[Records of word and element locations]
▶

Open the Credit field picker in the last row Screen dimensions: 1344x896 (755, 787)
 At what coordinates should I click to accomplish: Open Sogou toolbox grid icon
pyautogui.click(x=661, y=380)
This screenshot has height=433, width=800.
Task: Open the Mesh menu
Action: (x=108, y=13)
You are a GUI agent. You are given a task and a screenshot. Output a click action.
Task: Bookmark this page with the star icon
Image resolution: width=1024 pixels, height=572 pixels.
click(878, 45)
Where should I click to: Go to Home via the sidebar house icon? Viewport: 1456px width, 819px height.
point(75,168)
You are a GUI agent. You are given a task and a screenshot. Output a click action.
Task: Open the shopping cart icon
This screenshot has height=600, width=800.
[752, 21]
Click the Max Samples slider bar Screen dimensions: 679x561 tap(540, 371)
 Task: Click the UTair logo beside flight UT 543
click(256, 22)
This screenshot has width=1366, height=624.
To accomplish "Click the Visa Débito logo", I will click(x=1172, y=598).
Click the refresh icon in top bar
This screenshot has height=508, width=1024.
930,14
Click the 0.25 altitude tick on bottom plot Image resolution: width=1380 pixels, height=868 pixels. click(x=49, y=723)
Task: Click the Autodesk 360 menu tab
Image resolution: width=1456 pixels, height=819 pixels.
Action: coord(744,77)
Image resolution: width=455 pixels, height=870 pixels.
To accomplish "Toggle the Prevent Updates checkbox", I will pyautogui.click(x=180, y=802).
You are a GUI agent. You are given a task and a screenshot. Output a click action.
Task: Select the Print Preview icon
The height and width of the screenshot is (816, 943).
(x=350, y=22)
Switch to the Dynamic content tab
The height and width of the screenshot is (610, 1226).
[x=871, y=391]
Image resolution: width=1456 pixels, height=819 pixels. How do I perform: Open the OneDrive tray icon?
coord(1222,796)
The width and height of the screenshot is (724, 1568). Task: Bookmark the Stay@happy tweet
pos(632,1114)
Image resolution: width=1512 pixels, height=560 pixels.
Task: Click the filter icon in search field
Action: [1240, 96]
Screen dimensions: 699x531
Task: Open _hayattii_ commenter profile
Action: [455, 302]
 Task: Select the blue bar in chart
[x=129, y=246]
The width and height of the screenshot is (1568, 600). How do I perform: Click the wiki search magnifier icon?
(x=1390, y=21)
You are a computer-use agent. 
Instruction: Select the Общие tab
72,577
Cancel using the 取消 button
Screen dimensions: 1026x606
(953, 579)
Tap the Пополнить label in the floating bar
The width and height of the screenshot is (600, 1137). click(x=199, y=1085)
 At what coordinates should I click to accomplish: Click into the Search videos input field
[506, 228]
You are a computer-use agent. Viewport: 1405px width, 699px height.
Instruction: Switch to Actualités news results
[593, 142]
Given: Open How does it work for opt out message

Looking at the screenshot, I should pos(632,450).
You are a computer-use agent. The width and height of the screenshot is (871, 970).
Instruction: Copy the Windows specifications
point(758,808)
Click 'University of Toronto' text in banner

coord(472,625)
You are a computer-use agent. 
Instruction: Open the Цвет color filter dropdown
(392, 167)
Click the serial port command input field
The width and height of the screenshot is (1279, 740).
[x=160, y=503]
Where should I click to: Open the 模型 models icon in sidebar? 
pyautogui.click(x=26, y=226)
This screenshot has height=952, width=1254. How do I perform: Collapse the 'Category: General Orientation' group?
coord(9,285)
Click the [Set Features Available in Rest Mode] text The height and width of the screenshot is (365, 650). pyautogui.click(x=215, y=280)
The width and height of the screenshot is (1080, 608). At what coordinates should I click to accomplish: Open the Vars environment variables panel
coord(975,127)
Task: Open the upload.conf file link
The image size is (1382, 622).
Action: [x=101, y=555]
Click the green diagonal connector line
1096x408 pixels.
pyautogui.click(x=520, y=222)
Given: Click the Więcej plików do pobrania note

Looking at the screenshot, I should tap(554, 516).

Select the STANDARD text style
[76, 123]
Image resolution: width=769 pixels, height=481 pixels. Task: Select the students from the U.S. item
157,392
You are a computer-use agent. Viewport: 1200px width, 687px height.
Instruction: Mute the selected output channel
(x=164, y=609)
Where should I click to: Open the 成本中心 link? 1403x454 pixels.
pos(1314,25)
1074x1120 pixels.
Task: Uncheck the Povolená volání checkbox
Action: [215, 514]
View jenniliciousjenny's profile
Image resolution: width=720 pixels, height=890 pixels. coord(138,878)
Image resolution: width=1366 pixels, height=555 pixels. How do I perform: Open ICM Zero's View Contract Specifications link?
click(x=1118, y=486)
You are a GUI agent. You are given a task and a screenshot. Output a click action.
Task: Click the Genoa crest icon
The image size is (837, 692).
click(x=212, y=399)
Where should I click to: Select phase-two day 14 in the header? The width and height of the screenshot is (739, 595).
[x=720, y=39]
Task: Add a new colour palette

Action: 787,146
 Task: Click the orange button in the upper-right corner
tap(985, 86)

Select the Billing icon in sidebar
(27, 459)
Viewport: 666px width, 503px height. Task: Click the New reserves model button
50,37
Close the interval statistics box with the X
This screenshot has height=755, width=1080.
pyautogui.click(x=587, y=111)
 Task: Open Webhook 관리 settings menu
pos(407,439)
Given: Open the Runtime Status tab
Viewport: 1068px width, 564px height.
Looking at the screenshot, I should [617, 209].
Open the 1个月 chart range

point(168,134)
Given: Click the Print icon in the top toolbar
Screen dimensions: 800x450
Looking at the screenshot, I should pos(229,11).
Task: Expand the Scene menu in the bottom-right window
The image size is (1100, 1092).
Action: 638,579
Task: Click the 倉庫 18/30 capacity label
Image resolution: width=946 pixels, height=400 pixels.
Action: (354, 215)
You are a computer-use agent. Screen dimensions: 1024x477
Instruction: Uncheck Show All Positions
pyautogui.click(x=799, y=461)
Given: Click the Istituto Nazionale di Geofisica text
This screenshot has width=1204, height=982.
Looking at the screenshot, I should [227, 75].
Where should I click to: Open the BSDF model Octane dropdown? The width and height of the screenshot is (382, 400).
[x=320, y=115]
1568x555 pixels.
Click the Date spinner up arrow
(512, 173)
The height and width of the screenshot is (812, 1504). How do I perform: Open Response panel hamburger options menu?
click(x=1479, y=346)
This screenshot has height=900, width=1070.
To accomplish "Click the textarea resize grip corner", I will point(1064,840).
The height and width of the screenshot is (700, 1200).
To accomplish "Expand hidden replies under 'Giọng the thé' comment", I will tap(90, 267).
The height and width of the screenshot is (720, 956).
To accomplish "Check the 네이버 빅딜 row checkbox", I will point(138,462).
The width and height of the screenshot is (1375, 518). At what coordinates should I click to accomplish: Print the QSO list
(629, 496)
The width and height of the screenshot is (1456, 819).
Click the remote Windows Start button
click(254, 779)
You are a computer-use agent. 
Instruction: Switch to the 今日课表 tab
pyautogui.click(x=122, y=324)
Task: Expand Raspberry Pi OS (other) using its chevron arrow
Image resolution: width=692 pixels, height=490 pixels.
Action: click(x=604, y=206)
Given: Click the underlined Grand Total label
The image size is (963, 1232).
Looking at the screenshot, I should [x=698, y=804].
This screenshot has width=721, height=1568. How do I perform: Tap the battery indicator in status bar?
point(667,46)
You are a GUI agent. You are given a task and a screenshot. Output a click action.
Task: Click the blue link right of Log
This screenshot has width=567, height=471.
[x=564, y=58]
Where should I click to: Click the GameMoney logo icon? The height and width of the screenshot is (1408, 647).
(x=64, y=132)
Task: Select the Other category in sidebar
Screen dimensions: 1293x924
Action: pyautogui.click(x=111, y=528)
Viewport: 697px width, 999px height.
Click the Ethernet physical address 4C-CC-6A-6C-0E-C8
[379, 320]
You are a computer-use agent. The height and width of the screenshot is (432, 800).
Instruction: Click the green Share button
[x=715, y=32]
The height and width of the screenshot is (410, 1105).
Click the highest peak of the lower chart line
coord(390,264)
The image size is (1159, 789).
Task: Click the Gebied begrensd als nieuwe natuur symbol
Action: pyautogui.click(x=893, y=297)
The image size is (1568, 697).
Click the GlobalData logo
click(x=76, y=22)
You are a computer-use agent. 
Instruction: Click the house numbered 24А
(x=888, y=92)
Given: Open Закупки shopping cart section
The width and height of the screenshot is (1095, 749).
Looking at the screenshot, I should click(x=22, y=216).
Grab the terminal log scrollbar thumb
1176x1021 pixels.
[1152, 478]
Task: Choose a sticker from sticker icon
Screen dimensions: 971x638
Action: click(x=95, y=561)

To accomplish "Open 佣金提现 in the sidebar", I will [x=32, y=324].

◀

**Exercise details**
Please copy the records from the line with "At what coordinates should I click to accomplish: Click" to the line with "Looking at the screenshot, I should pos(632,450).", substituting "GUI agent" for "computer-use agent" and keeping everything else the same.

**Answer in full**
 At what coordinates should I click to accomplish: Click into the Search videos input field
[506, 228]
You are a GUI agent. Viewport: 1405px width, 699px height.
Instruction: Switch to Actualités news results
[593, 142]
Given: Open How does it work for opt out message

Looking at the screenshot, I should pos(632,450).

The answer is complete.